▶ _PROBLEM TO WORK ON_:
Copy all lines below that use the word "click".

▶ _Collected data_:
****

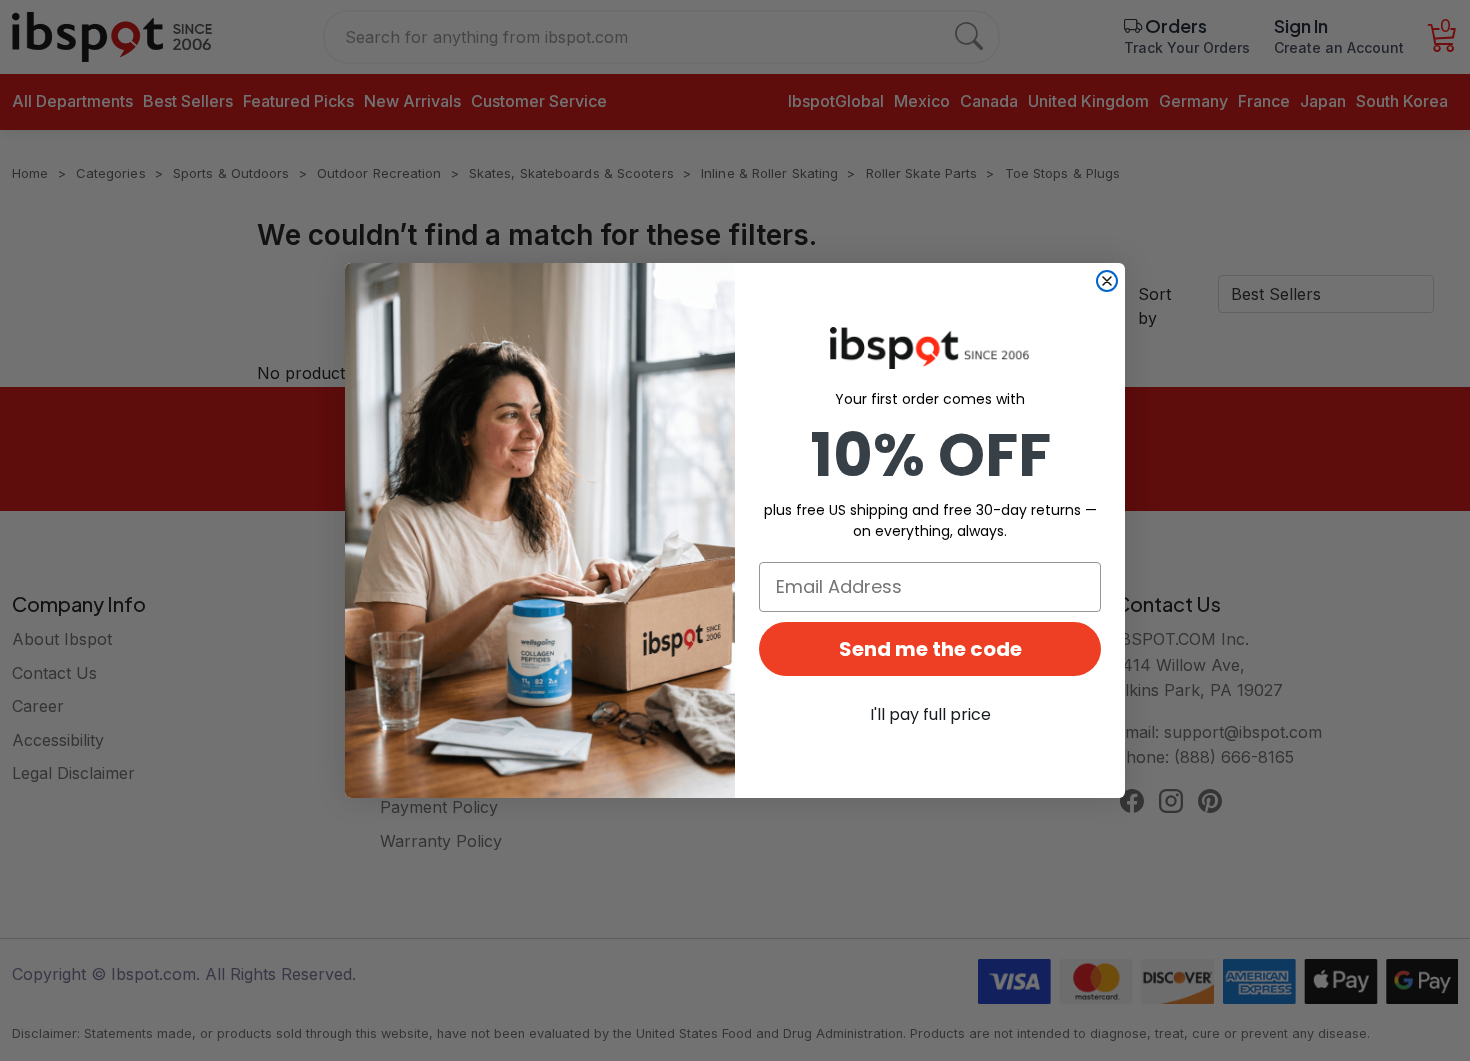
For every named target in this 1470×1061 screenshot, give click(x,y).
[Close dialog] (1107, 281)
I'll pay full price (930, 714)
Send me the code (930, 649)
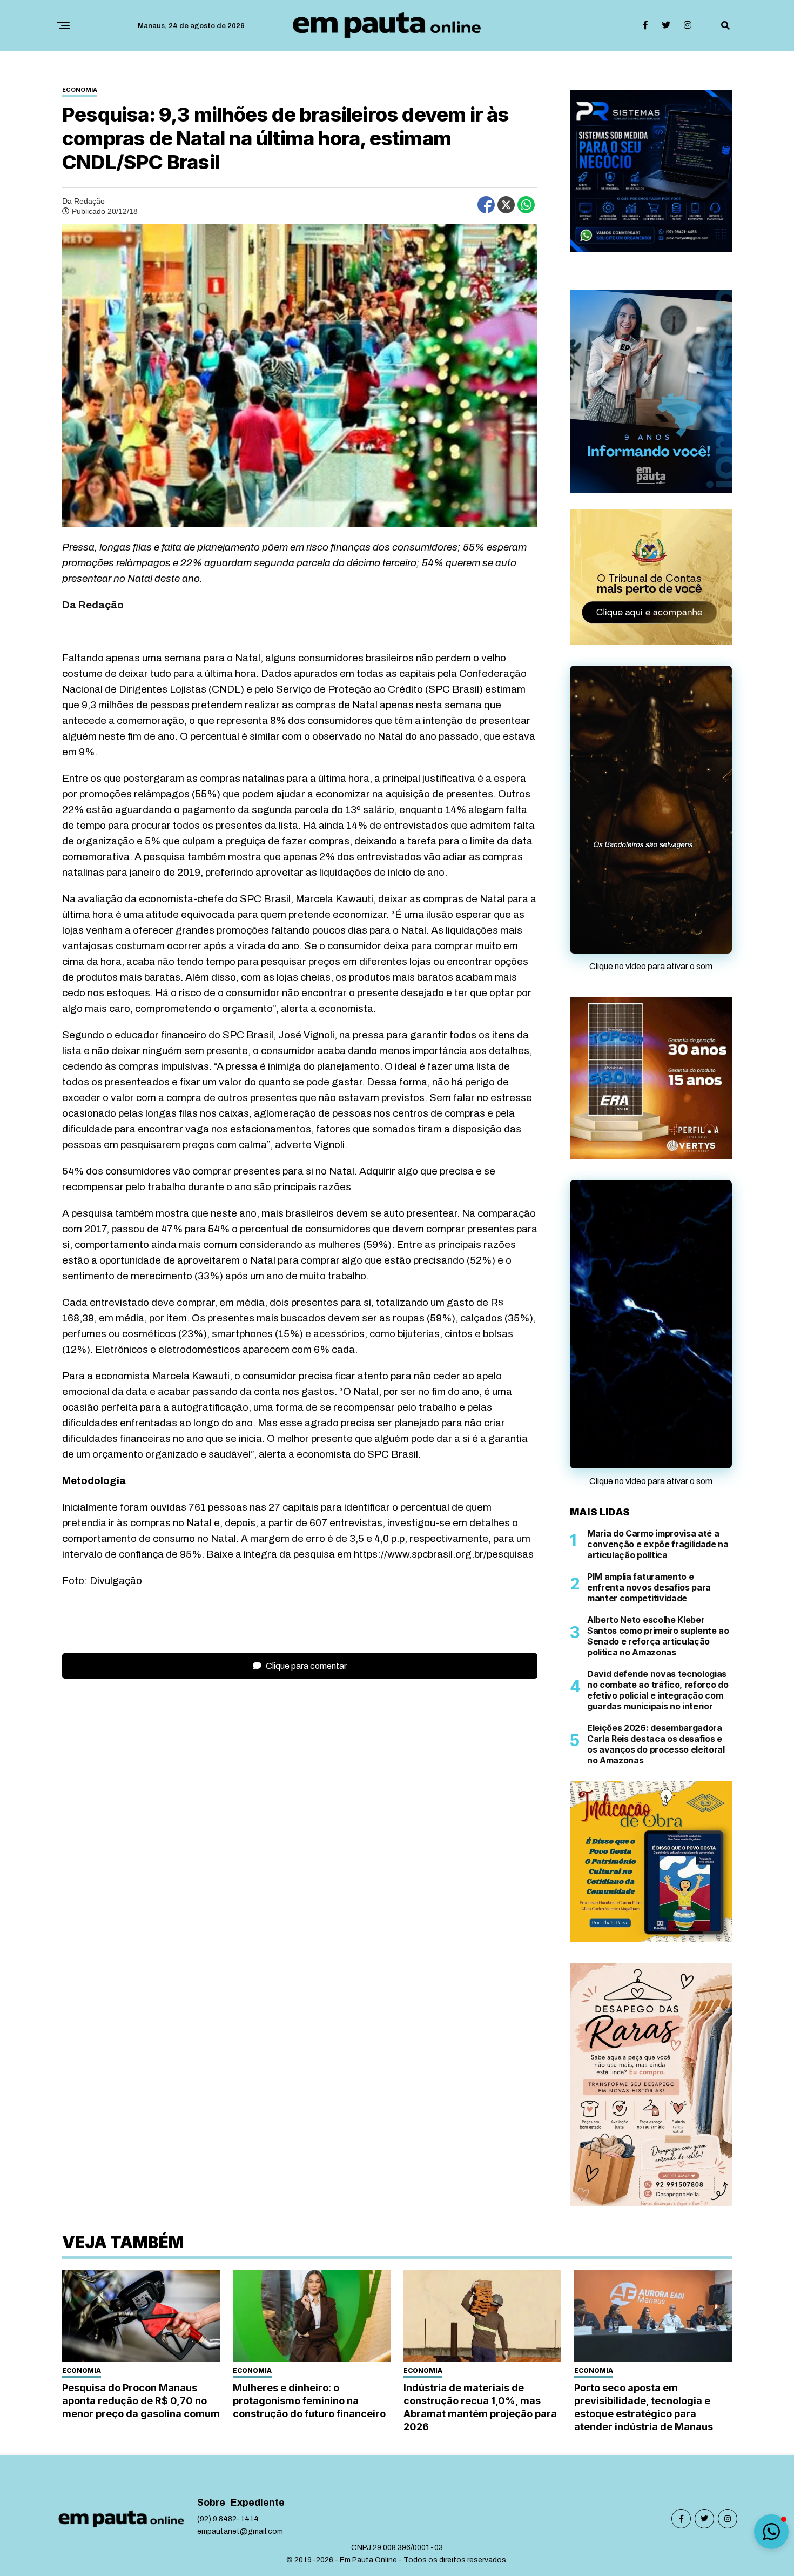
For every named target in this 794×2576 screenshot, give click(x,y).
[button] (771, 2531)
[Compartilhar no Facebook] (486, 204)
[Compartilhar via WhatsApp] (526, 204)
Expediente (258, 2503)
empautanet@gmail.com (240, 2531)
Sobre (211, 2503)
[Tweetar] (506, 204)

****

▶ _WRITTEN RESPONSE_:
For every named target in this 1470×1061 screenshot, give click(x,y).
For every named target in this 794×2576 screenshot, give click(x,y).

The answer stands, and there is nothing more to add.